_ACTIVITY_
Quote exactly, and only, the lines of the material below from the line with "Click the 52.71 RSI value tag" through the line with "is (1677, 884).".

[THE RECORDS Boundary: Start]

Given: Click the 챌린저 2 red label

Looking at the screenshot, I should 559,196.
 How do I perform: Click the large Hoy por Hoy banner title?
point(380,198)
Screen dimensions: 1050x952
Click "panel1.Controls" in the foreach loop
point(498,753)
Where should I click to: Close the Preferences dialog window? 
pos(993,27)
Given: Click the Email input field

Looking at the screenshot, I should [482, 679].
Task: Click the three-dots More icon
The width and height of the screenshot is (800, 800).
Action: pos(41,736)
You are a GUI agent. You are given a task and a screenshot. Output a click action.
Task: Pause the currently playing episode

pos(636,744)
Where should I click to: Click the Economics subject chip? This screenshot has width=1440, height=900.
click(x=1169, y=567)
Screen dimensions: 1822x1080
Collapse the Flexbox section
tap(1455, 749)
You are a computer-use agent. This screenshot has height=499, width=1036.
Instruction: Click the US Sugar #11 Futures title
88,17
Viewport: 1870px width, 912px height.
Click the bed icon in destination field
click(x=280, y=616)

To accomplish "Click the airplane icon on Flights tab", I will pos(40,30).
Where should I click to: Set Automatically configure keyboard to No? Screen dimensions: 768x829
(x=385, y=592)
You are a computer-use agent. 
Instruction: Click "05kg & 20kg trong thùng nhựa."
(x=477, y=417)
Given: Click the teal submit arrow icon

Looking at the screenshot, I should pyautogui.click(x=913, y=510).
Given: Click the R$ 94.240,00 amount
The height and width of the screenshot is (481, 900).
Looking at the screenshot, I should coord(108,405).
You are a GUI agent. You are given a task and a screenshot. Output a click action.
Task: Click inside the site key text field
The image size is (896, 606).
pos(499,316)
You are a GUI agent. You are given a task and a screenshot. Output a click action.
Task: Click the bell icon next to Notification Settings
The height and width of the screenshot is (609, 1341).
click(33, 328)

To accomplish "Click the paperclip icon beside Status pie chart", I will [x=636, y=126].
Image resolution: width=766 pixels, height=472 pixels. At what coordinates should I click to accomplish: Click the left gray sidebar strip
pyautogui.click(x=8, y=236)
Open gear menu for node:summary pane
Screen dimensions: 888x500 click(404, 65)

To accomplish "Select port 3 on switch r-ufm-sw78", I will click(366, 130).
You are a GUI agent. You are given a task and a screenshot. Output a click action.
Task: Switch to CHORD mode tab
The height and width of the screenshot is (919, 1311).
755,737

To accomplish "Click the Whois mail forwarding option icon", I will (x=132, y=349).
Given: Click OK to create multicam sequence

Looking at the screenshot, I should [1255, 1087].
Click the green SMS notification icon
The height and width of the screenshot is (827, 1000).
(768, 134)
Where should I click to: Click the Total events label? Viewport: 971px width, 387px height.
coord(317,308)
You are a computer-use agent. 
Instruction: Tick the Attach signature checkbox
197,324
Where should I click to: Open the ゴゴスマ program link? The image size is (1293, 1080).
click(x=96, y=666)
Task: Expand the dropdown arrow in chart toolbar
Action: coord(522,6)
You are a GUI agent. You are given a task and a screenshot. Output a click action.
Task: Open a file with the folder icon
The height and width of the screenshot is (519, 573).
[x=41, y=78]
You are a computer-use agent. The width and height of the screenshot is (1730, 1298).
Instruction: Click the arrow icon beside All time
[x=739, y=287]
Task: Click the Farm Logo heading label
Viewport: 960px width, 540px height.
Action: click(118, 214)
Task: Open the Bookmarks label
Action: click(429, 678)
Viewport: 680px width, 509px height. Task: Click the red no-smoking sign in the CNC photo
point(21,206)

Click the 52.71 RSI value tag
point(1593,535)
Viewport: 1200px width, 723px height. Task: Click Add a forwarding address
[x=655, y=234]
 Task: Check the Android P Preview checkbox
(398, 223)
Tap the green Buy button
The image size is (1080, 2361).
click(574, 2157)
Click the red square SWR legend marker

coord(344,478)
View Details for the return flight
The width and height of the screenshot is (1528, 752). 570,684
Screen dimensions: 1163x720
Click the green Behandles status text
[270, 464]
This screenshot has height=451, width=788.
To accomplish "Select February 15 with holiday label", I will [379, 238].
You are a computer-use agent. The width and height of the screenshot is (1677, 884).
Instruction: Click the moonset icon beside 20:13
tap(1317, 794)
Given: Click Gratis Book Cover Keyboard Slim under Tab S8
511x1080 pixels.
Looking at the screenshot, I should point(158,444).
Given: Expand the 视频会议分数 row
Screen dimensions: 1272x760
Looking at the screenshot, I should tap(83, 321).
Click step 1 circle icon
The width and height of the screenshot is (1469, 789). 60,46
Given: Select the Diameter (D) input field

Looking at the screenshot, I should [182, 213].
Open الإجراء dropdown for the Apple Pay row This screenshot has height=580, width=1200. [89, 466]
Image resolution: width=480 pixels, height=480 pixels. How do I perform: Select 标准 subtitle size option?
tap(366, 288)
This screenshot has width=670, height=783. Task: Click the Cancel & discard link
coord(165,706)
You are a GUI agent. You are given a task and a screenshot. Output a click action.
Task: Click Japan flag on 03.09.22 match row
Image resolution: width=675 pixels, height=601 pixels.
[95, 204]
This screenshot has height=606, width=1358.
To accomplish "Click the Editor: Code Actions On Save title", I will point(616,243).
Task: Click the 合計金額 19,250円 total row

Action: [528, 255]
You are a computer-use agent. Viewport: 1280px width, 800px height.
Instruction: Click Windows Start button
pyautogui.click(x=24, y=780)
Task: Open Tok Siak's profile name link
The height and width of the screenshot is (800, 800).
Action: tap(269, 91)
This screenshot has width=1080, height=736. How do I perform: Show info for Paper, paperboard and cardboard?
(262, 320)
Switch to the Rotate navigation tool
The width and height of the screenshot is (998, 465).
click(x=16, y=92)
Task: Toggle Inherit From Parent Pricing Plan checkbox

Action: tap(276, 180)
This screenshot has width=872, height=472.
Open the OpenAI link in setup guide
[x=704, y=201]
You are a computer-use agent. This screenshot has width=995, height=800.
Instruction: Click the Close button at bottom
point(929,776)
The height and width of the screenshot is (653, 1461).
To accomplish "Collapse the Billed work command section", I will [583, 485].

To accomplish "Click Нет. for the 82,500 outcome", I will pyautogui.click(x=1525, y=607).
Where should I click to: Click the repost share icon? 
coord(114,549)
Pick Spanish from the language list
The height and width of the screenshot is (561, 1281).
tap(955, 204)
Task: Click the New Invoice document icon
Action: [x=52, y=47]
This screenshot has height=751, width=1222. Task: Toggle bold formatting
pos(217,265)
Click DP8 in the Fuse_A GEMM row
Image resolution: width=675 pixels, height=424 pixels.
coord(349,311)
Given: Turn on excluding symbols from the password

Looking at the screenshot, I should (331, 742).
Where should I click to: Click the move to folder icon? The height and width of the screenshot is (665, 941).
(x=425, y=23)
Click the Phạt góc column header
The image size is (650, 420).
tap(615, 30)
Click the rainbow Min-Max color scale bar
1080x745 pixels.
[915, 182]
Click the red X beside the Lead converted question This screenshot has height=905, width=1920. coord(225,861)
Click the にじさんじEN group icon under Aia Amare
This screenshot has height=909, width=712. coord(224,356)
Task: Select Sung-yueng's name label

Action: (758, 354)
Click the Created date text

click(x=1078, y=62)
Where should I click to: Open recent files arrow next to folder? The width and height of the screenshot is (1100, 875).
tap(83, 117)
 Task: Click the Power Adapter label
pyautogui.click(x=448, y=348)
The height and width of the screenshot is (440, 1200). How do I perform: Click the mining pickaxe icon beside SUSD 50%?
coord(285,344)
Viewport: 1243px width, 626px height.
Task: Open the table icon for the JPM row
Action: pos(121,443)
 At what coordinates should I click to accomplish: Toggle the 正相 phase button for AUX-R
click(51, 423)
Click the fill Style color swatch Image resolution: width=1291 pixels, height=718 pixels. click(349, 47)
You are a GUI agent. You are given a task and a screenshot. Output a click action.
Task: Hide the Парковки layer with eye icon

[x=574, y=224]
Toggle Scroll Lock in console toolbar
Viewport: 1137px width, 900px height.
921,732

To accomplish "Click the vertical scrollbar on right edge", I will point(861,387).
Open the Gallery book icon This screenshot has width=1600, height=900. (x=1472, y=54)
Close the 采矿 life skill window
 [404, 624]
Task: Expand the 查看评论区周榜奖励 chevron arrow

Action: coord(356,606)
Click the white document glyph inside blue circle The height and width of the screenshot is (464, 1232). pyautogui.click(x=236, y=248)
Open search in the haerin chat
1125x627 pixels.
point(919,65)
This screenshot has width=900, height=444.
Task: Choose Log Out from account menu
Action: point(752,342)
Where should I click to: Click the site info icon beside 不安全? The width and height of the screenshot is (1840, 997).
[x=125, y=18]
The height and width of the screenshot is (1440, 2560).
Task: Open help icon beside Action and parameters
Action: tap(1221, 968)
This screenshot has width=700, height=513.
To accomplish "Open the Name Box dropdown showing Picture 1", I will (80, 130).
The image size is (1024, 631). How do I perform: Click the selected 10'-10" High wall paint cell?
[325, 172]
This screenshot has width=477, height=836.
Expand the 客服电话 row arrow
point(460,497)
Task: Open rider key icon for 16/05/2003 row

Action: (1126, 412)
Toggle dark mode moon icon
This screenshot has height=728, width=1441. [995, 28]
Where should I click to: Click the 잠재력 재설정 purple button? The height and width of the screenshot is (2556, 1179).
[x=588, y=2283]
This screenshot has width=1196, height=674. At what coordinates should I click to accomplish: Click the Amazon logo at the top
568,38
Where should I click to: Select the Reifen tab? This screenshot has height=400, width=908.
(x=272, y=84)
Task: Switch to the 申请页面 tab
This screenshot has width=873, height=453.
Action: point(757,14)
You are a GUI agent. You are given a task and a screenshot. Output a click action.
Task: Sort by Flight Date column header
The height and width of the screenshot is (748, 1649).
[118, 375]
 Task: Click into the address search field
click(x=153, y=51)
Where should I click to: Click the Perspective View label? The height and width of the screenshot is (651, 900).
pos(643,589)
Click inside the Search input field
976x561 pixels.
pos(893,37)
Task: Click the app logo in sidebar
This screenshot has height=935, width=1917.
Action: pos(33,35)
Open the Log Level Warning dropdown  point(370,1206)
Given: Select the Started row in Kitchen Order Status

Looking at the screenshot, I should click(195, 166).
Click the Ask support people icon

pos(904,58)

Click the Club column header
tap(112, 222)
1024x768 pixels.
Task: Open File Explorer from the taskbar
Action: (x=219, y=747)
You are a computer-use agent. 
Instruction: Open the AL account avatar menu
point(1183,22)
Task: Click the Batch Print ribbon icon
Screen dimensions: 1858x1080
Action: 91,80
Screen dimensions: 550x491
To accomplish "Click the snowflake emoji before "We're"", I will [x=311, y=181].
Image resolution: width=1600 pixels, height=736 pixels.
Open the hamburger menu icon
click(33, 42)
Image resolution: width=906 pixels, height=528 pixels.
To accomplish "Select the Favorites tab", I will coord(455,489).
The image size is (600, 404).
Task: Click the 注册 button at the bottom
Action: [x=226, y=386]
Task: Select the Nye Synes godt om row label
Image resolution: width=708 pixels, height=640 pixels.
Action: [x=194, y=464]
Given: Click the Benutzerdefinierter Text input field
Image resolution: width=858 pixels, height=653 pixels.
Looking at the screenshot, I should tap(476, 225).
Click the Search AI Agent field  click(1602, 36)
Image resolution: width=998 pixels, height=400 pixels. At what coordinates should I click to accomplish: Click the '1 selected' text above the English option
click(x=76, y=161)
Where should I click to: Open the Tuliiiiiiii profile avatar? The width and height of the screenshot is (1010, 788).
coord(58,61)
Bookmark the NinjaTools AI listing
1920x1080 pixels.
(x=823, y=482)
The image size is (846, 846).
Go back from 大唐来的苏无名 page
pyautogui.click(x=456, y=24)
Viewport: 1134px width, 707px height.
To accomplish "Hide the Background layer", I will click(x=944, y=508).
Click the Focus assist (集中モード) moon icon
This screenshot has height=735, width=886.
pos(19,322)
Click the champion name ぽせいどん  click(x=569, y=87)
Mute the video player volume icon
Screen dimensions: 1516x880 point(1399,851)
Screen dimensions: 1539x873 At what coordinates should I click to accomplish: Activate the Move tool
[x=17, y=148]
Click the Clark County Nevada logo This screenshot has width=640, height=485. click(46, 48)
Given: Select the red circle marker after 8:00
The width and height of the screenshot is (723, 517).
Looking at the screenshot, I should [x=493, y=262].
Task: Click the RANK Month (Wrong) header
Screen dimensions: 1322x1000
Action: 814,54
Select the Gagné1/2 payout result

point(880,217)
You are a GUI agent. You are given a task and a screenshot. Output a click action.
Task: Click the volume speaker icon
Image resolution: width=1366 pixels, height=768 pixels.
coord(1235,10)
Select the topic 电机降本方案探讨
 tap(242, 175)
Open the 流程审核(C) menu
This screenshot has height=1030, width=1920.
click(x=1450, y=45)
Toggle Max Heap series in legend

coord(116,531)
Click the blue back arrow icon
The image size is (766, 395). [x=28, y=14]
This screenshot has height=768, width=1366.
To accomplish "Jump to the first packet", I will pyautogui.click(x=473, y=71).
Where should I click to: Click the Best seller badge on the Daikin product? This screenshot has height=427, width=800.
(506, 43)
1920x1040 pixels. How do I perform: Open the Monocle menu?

[THE RECORDS Boundary: End]

_FINISHED EXERCISE_
Click the 52.71 RSI value tag
point(1593,535)
Viewport: 1200px width, 723px height. Task: Click Add a forwarding address
[x=655, y=234]
 Task: Check the Android P Preview checkbox
(398, 223)
Tap the green Buy button
The image size is (1080, 2361).
click(574, 2157)
Click the red square SWR legend marker

coord(344,478)
View Details for the return flight
The width and height of the screenshot is (1528, 752). 570,684
Screen dimensions: 1163x720
Click the green Behandles status text
[270, 464]
This screenshot has height=451, width=788.
To accomplish "Select February 15 with holiday label", I will [379, 238].
You are a computer-use agent. The width and height of the screenshot is (1677, 884).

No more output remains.